◆ Work required
In total, how many lines of the data contain the word "bottom"? Only that number is wanted.

◆ Source data
* * * * * * *

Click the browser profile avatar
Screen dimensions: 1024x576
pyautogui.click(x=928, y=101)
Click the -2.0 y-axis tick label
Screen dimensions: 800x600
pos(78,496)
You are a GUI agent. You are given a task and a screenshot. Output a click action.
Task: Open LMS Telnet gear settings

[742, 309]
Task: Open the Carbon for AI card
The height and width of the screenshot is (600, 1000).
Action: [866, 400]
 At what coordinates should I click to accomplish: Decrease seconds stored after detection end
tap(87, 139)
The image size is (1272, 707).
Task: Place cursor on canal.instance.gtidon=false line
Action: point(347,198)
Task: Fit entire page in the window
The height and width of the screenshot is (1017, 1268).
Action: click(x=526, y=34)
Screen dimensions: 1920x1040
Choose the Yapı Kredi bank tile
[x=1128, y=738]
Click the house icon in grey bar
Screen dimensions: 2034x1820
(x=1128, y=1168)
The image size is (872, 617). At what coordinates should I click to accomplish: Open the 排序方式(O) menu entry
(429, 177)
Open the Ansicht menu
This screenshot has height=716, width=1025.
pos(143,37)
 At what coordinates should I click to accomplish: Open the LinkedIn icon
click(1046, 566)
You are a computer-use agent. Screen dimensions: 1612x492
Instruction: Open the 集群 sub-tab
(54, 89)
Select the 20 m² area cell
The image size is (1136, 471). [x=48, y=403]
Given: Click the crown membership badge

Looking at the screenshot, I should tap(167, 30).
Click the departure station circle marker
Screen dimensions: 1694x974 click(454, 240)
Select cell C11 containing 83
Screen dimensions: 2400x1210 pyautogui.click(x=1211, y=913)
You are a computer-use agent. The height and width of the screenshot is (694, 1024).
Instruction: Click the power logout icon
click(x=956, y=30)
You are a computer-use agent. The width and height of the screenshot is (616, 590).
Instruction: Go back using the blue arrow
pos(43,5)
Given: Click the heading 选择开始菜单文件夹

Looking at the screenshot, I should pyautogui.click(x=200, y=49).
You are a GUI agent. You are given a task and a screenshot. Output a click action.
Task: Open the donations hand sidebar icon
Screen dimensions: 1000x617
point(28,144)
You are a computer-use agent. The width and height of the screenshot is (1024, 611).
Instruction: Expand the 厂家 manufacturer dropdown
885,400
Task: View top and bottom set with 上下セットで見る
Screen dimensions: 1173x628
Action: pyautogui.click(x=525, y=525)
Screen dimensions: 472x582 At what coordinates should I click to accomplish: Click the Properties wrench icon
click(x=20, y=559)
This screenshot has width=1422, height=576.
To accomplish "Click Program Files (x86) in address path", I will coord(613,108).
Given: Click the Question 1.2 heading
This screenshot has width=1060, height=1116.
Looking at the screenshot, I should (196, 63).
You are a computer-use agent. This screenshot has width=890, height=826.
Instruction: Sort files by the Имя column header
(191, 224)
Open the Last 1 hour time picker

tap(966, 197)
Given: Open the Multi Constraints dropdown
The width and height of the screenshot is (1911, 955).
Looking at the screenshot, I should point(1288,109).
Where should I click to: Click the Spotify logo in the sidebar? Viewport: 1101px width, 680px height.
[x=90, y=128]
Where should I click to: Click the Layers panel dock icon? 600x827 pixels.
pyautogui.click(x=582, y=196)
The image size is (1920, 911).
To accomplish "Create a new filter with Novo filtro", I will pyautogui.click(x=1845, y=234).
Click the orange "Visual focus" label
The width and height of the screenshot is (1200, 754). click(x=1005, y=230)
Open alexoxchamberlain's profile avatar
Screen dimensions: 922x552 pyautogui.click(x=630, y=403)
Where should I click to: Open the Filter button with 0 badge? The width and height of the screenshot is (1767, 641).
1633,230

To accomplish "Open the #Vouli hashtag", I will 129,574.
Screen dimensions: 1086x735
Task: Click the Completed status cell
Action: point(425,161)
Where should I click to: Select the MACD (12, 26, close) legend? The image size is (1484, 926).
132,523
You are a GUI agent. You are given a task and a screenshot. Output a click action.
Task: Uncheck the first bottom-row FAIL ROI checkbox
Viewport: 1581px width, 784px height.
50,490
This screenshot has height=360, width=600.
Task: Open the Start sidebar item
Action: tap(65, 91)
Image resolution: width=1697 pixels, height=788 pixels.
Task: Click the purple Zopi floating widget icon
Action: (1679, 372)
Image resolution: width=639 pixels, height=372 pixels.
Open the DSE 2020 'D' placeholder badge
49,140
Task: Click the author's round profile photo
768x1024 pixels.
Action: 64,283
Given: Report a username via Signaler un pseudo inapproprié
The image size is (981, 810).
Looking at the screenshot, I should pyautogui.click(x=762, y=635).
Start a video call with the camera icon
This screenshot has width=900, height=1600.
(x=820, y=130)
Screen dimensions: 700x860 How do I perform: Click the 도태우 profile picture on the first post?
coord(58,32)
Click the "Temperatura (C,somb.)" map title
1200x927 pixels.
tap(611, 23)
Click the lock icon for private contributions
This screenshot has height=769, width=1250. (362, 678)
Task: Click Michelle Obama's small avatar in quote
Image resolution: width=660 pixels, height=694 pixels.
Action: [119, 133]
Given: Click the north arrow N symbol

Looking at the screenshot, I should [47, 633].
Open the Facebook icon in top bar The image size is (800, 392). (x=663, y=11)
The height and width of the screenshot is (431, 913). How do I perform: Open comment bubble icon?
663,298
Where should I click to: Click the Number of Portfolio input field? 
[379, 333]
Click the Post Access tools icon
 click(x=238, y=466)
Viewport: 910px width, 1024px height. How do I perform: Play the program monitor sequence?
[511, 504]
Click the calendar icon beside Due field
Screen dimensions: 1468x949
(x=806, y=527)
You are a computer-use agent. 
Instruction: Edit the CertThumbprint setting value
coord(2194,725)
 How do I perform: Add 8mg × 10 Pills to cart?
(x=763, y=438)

* * * * * * *

◆ Answer below
2